US 12,149,773 B2
Voice-based scene selection for video content on a computing device
Matthew Sharifi, Kilchberg (CH); and Victor Carbune, Zurich (CH)
Assigned to GOOGLE LLC, Mountain View, CA (US)
Filed by GOOGLE LLC, Mountain View, CA (US)
Filed on Sep. 2, 2022, as Appl. No. 17/902,601.
Claims priority of provisional application 63/399,921, filed on Aug. 22, 2022.
Prior Publication US 2024/0064363 A1, Feb. 22, 2024
Int. Cl. G10L 25/57 (2013.01); G06V 20/40 (2022.01); G10L 15/22 (2006.01); H04N 21/422 (2011.01); H04N 21/472 (2011.01)

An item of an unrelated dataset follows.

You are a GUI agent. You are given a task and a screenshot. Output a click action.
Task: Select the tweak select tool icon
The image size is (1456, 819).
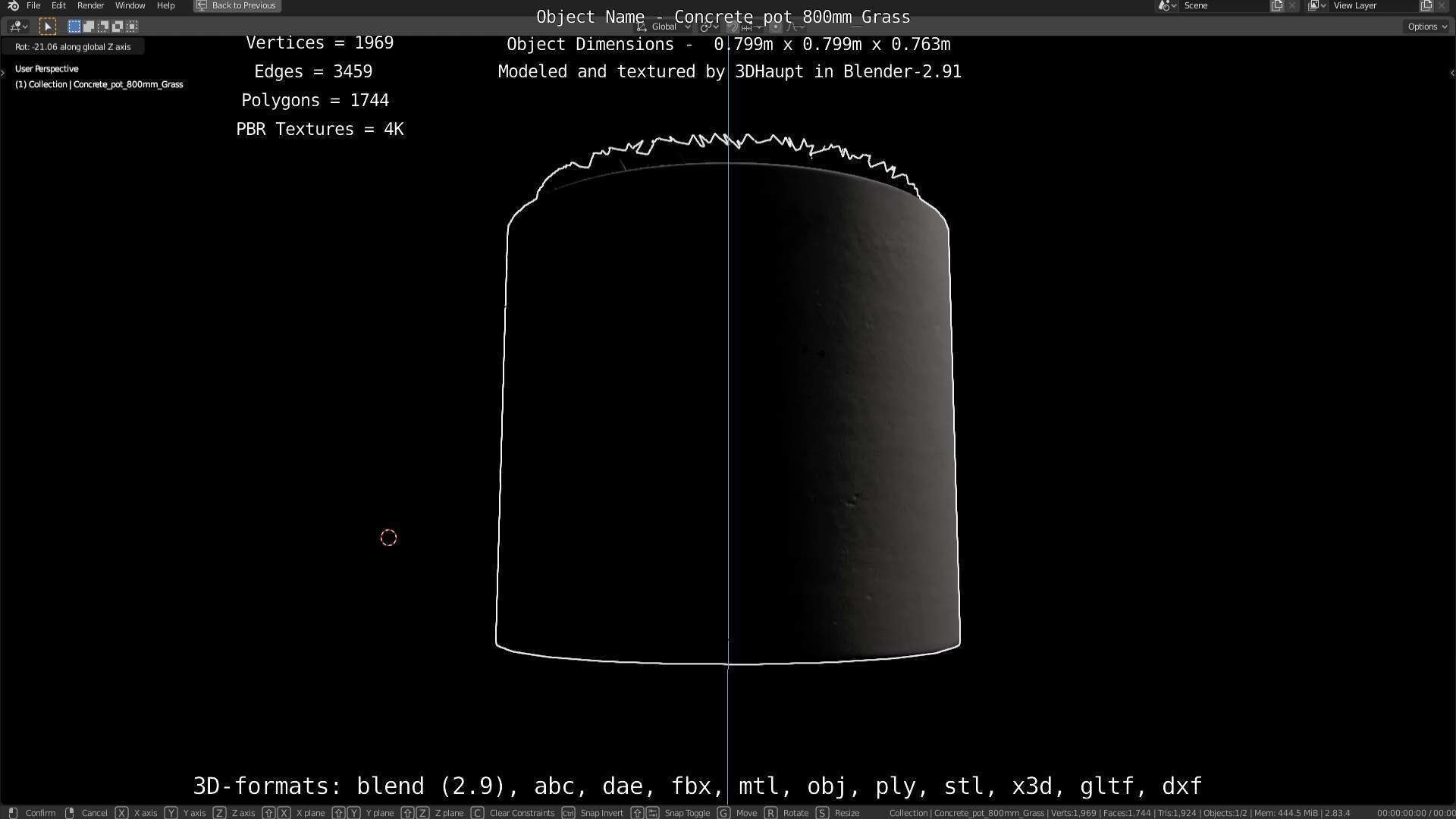(x=47, y=27)

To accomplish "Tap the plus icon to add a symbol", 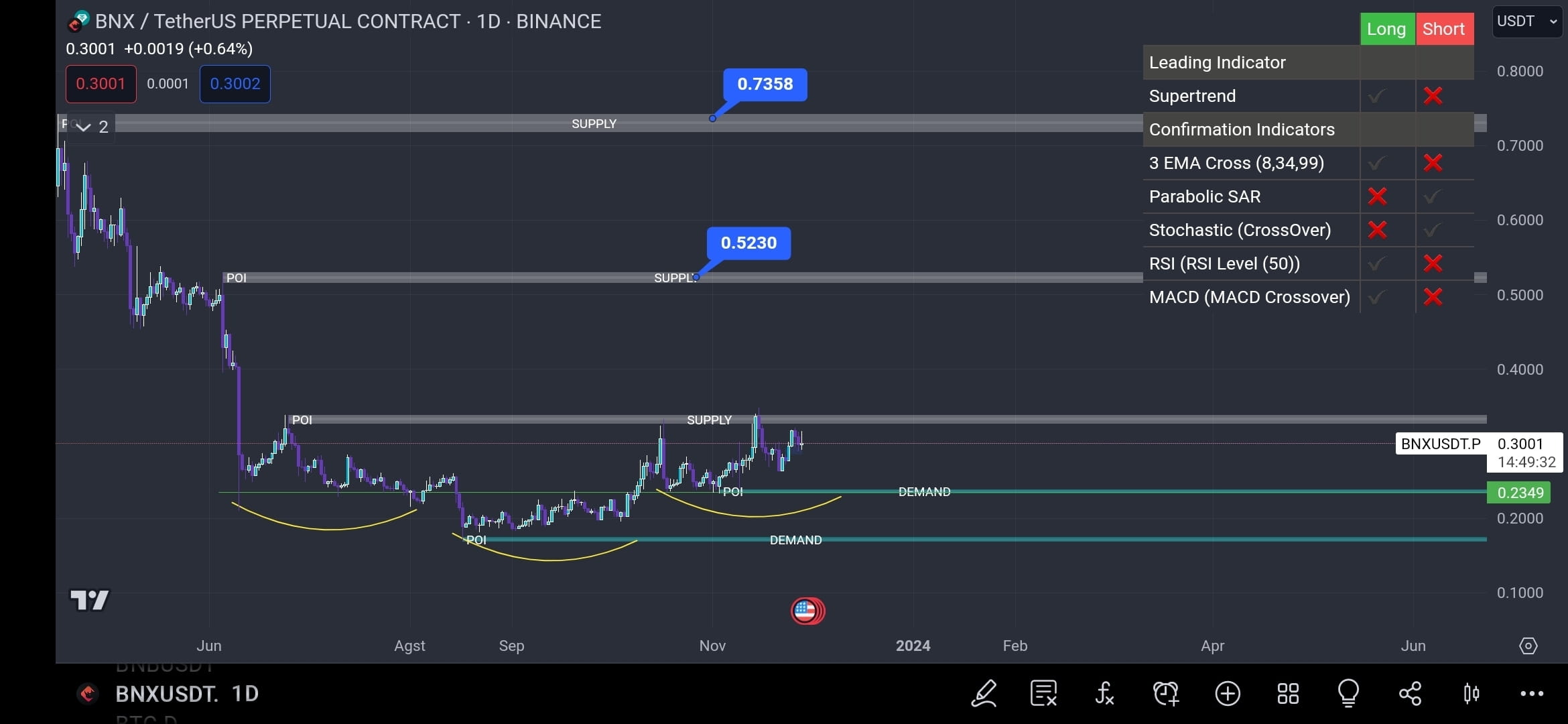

CPC H04N 21/42204 (2013.01) [G06V 20/40 (2022.01); G10L 15/22 (2013.01); G10L 25/57 (2013.01); H04N 21/42203 (2013.01); H04N 21/472 (2013.01); G06V 2201/10 (2022.01); G10L 2015/223 (2013.01)] 20 Claims
OG exemplary drawing
 
1. A method implemented by one or more processors comprising:
receiving, from a user and via a computing device, a spoken utterance that includes a query;
identifying video content being presented in a vicinity of the user by a media player application when the spoken utterance is received from the user;
accessing scene metadata associated with the identified video content, wherein the scene metadata includes, for each of one or more respective scenes in the identified video content, semantic scene description data describing the respective scene and timestamp data identifying one or more locations in the identified video content corresponding to the respective scene;
determining, based on the query and the scene metadata associated with the identified video content, whether the query in the spoken utterance is a scene playback request directed to the media player application to play a requested scene in the identified video content;
in response to determining that the query in the spoken utterance is a scene playback request, causing a media control command to be issued to the media player application to cause the media player application to seek to a predetermined location in the identified video content corresponding to the requested scene and identified in the timestamp data of the scene metadata for the identified video content; and
in response to determining that the query in the spoken utterance is not a scene playback request directed to the media player application, causing a non-scene playback request operation to be executed for the query included in the spoken utterance.